Pattern recognition is identified as a critical skill in medical diagnostics, where categorizing symptoms and analyzing test results are central to diagnosis. Computer-aided diagnosis (CAD) has been pursued for decades to alleviate the cognitive workload on medical professionals. Early CAD systems utilized expert systems, built on knowledge bases and inference engines, which required continuous human maintenance. Modern approaches increasingly employ artificial neural networks, including large language models (LLMs), for easier updates. However, a significant drawback is that relying solely on statistical LLMs for diagnosis without human expert input diminishes the 'expert' component, making them prone to 'dumb mistakes.' This has led to a preference for retrieval augmented generation (RAG), which grounds LLM outputs in verified human-written documents, using LLMs primarily for natural language interfaces. Despite their utility in analyzing medical images like MRIs and X-rays, these systems cannot be unsupervised due to their fallibility, serving as aids rather than autonomous diagnosticians.

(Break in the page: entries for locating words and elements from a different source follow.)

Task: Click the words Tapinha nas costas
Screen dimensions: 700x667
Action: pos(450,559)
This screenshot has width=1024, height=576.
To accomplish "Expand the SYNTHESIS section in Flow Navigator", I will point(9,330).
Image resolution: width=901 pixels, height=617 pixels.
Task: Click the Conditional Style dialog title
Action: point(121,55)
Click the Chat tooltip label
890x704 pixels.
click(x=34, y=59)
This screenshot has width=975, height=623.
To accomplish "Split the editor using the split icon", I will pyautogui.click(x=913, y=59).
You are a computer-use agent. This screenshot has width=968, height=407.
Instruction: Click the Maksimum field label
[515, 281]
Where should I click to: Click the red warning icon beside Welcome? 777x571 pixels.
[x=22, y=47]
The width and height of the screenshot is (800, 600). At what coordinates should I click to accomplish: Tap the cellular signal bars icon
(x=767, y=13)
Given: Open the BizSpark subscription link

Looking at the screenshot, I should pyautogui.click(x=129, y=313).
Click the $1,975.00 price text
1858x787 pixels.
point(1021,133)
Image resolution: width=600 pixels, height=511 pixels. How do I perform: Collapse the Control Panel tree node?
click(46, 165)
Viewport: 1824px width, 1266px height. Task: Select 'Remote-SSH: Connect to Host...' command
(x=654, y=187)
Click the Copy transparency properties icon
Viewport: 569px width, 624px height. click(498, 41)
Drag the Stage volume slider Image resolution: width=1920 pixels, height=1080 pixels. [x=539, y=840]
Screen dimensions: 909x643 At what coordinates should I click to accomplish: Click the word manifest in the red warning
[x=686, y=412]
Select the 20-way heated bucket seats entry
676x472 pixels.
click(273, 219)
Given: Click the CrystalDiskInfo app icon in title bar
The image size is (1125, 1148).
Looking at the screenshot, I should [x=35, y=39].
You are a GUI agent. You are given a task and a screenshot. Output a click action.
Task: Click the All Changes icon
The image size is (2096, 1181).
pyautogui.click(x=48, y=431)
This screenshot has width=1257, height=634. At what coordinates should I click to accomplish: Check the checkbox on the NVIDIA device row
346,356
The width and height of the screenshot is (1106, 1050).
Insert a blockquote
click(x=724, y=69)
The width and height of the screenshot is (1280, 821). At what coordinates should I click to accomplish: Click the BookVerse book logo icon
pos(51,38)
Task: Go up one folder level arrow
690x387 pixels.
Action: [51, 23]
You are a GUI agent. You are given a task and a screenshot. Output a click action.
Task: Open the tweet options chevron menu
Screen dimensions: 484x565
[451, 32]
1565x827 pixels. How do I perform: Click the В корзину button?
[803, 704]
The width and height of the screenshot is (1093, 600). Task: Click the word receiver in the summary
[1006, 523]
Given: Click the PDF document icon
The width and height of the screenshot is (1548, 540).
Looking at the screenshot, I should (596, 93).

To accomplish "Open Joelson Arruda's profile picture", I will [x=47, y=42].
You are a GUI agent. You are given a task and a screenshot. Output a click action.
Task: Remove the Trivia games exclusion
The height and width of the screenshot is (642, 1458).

The article acknowledges the considerable progress in natural language processing, leading to chatbots that surpass earlier systems like ELIZA in conversational ability. Nevertheless, it asserts that this sophistication is largely a result of intricate human-designed chat interfaces that craft queries and manage session context for large language models (LLMs), rather than genuine inherent intelligence. The author explicitly states that emotional intelligence, which involves perceiving and feeling emotions, is beyond the capacity of such systems because they lack true feeling and reasoning. The apparent 'human-level' interaction is described as a 'semblance' or 'near-facsimile,' heavily reliant on complex programming and susceptible to human projection of emotions. Crucially, LLMs are deemed 'incapable of learning' independently and require external session information, underscoring that their impressive outputs are advanced statistical predictions rather than genuine intelligent understanding or consciousness.
The concluding section highlights the undeniable benefits of advanced systems like machine vision in automating industries, leading to increased efficiency and freeing human workers from repetitive, mindless tasks for more creative endeavors. While acknowledging the positive impact of this 'cognitive offloading,' the article strongly cautions against uncritically embracing these technologies. It underscores the importance of a thorough understanding of their inherent limitations and potential pitfalls. A significant concern raised is the risk of 'cognitive atrophy' and 'cognitive surrender' among humans, where over-reliance on AI, particularly chatbots, can lead to a degradation of critical thinking skills. Numerous studies are cited as increasingly identifying this hazard. The author's final message emphasizes that, irrespective of future advancements towards artificial general intelligence, the preservation and cultivation of human intelligence remain paramount, as it is our unique and indispensable asset, fundamental to humanity's past achievements and future progress.